Das erlaubt eine ökologische Bewirtschaftung, die den Boden schützt und der Natur Raum lässt. Bei den Weinsorten handelt es sich um pilzresistente Neuzüchtungen – die Weißweine Helios, Johanniter, Solaris und Muscaris sind für das hiesige Klima und den Sandboden geeignet. Die Sorten ermöglichen eine geschmackliche Vielfalt vom fruchtbetonten, würzigen Dessertwein bis hin zu einem trockenen, säurebetonten Terrassenwein. Weil der Wein so kostbar ist, er auf »goldenen Werten« wie Gemeinschaft, Solidarität, Teilhabe beruht und gemäß den Kriterien einer nachhaltigen regionalen Landwirtschaft angebaut wird, ist der Name Baruther GOLDSTAUB eine logische und vor allem passende Bezeichnung.  

Prämierte Qualität seit 2020

Da der Autor dieser Zeilen ein bekennender Biertrinker und Weinbanause ist, misst er seinem eigenen Urteil („der Wein schmeckt sehr lecker“) nicht allzu viel Bedeutung bei. Aber die Profis in der Jury der Berliner Wein Trophy schließen sich dem Urteil vollumfänglich an. Im Rahmen der Sommerverkostung 2020 erhielt der Solaris Jahrgang 2019 eine Silbermedaille. 150 internationale Jurorinnen und Juroren bewerteten an 11 Tagen mehr als 6000 angemeldete Weine – ein sensorisch-olfaktorischer Marathon, bei dem der Baruther GOLDSTAUB gleich mit 3 Sorten vertreten war. Neben dem Solaris waren auch Helios und Johanniter im Rennen, wobei letztere die Medaillenränge nur knapp verpassten.

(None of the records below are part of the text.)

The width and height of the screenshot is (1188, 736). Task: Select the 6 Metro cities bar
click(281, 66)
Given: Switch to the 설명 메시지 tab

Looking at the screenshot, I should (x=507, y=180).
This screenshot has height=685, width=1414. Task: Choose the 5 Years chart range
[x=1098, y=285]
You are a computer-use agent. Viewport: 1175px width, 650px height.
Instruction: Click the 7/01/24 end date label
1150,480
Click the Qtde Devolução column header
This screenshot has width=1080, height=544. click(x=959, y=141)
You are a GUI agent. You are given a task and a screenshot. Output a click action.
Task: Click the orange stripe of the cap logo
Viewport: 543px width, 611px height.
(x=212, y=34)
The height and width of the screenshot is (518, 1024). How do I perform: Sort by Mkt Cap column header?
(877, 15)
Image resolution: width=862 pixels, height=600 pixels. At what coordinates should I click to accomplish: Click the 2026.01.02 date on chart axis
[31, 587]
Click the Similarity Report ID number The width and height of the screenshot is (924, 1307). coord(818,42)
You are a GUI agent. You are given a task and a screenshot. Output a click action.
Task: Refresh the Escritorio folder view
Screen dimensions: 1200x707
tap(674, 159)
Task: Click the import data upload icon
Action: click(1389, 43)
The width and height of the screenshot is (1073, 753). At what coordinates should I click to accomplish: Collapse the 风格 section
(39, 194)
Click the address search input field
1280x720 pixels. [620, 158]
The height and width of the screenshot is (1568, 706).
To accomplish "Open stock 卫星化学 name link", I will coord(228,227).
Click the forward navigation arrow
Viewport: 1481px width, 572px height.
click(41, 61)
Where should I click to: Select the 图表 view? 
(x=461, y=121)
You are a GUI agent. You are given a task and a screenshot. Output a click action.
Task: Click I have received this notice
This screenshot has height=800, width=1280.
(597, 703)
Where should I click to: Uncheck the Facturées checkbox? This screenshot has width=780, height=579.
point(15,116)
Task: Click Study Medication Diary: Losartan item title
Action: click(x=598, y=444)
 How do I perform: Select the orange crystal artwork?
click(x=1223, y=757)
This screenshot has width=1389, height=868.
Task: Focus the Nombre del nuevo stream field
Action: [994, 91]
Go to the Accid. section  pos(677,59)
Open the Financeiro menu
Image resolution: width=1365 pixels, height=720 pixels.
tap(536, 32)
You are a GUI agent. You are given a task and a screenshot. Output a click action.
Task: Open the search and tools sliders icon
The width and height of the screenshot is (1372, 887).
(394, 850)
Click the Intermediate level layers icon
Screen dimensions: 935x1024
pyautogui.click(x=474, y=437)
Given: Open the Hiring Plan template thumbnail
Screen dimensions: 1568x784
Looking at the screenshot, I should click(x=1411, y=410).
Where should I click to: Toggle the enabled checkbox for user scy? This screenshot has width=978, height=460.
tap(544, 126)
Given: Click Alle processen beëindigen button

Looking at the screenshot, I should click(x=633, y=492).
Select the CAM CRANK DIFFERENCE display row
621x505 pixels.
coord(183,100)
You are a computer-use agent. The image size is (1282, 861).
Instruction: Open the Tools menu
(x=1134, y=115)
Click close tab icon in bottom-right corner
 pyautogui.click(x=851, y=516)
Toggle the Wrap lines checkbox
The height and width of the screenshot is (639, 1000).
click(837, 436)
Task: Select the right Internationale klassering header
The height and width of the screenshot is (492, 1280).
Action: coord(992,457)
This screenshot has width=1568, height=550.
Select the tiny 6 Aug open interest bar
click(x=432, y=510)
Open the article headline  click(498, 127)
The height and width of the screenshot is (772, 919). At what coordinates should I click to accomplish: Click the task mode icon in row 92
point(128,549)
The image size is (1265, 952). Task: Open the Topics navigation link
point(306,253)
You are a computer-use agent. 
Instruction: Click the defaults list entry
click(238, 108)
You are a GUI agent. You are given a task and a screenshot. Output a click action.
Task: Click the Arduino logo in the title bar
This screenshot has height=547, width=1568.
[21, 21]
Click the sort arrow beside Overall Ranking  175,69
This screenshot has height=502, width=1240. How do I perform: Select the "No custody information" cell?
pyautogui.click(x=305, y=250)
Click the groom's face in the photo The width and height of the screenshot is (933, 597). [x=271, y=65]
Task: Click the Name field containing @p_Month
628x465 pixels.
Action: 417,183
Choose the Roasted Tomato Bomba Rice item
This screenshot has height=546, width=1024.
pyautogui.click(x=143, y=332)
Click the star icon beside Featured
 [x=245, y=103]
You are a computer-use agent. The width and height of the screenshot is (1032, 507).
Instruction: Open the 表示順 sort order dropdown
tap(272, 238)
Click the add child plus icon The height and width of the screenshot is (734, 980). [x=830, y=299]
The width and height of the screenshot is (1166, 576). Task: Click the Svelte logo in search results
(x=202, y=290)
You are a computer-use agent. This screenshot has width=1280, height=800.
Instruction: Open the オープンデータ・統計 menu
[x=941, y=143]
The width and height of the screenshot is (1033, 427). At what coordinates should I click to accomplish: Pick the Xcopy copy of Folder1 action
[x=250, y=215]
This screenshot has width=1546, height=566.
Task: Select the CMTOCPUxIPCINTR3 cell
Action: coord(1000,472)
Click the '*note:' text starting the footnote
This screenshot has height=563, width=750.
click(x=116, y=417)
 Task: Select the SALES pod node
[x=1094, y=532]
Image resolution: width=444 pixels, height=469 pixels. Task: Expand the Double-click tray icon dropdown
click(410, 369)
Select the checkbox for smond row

Sie sehen, in der Geschichte kommen Ausgrabungen, alte Steine und Wein vor, also war ich doch mit den Römern gar nicht so weit weg von der Wahrheit oder? Die liegt ja bekanntlich auch im Wein und den können Sie im Hofladen oder im Online-Shop erwerben. Fehlt zum Baruther GOLDSTAUB nur noch gutes Weißbrot, das bekommen Sie vom Merzdorfer Landbäcker um die Ecke. Naja, und an den Oliven wird noch gearbeitet.